Page.
################

# C. Acei



## CichlidWhisperer (Apr 12, 2008)

I am inestigating C. Acei. Would an Acei be ok in a tank with mixed Mbuna, including 2 Kenyi, 2 OB Zebras, a Yellow Lab, an OB peacock (I know, not totally a mbuna), and a Hongi (the alpha fish)? They are all currently between 2 and 3/2 inches and the Acei is about 2 inches.

Thanks,
Carol


----------



## DMWave45 (Jan 22, 2008)

What size tank is this? You defintely don't want to keep mbuna in pairs like you have right now and especially not with the kenyi as they are very agressive. Are you going for an all male tank? If so you need to remover ALL of the females and have only 1 male of each species. If not then you need to add more to your existing groups. But first what size is the tank and what are the deminsions.


----------



## Desi&lt;3 (Feb 13, 2008)

I agree. we need more info!


----------



## CichlidWhisperer (Apr 12, 2008)

It is a 60 long. The 2 that I think are female (one OB zebra and the blue Kenyii) are actually doing well keeping up with the others, but I have another provision to move them to as they grow if I find they develpe issues.


----------



## DMWave45 (Jan 22, 2008)

okay but what about my other questions? What is your goal with this tank? If it's groups of males and females you will need to lose the kenyi for sure, probably the zebras also. Then you couls add more ob's, hongi's, labs, and maybe some acei could work. Maybe 4-5 of each. Actually I would just have the labs and two others to make three species total. Unless you want an all male that is...


----------



## CichlidWhisperer (Apr 12, 2008)

I really simply want an ornamental fish tank, not for breeding. Was therefore thinking of only having males, but the Kenyi girls are so pretty and I simply love the one I have. Actually, and it may be because they are only about 2 and 2 1/2 inches, but my Kenyi are very sweet fish and not taht agressive. They are incredibly curious and interactive with me when I simply look into the tank. Would hate to loose them. The Hongi on the other hand is rather agressive and chases others, but mostly around feedings.


----------



## DMWave45 (Jan 22, 2008)

################

Material shown.

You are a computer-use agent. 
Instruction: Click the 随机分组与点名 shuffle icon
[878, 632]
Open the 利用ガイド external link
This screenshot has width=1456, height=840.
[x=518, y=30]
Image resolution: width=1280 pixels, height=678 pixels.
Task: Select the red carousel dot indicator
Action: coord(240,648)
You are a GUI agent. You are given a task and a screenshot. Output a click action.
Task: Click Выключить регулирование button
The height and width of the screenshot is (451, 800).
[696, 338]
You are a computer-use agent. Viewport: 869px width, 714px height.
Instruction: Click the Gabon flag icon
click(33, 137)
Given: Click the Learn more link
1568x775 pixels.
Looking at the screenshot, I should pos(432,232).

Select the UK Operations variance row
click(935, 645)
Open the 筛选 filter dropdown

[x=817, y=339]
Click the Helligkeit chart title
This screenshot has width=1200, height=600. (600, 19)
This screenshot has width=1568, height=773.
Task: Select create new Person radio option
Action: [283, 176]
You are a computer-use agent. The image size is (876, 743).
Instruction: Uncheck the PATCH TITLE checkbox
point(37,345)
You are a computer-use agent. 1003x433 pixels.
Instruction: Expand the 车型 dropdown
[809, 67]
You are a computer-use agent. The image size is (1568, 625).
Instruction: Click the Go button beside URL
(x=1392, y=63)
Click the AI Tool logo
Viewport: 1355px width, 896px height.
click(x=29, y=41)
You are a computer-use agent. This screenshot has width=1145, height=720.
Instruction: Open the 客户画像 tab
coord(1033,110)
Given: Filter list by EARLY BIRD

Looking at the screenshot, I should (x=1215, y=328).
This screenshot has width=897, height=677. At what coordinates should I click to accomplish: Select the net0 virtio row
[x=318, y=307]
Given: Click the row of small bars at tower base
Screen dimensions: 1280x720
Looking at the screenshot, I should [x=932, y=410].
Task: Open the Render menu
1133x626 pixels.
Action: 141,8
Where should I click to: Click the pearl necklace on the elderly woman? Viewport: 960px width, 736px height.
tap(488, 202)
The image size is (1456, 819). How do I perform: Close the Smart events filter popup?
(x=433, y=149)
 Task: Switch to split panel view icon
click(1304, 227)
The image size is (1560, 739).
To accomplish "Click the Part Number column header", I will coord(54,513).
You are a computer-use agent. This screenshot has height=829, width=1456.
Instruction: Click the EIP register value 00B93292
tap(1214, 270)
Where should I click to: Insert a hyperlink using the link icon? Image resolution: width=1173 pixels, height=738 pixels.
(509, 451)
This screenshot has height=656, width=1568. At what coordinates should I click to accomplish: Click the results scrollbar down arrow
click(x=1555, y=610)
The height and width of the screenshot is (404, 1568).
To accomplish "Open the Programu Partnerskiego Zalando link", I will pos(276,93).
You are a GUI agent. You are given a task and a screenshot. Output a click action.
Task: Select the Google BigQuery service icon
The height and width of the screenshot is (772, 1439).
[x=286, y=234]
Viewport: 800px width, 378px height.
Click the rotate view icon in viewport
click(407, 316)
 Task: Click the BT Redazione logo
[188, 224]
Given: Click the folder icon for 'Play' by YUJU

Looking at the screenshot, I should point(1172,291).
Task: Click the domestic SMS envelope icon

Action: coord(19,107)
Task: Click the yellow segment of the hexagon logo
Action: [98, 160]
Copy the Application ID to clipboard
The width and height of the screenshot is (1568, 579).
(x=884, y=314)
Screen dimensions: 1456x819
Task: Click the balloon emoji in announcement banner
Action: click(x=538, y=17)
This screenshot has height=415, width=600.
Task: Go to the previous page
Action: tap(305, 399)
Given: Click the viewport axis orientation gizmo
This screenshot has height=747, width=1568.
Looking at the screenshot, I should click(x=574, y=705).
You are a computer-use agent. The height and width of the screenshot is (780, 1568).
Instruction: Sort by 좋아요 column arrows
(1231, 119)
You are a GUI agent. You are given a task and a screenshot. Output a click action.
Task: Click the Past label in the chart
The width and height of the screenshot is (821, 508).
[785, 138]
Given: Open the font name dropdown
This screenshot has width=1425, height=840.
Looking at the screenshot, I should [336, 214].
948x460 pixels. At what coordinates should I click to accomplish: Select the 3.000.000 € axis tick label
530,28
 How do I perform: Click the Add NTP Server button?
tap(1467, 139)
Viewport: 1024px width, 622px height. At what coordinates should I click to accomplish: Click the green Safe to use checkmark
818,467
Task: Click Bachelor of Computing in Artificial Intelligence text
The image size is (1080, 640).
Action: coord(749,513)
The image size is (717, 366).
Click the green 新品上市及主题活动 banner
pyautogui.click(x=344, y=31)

################

Requirement.
In the C. Acei thread, change "pairs" to "trios" and write out the text between "What size tank" and "need more info!", inclusive.

Output below.
What size tank is this? You defintely don't want to keep mbuna in trios like you have right now and especially not with the kenyi as they are very agressive. Are you going for an all male tank? If so you need to remover ALL of the females and have only 1 male of each species. If not then you need to add more to your existing groups. But first what size is the tank and what are the deminsions.


----------



## Desi&lt;3 (Feb 13, 2008)

I agree. we need more info!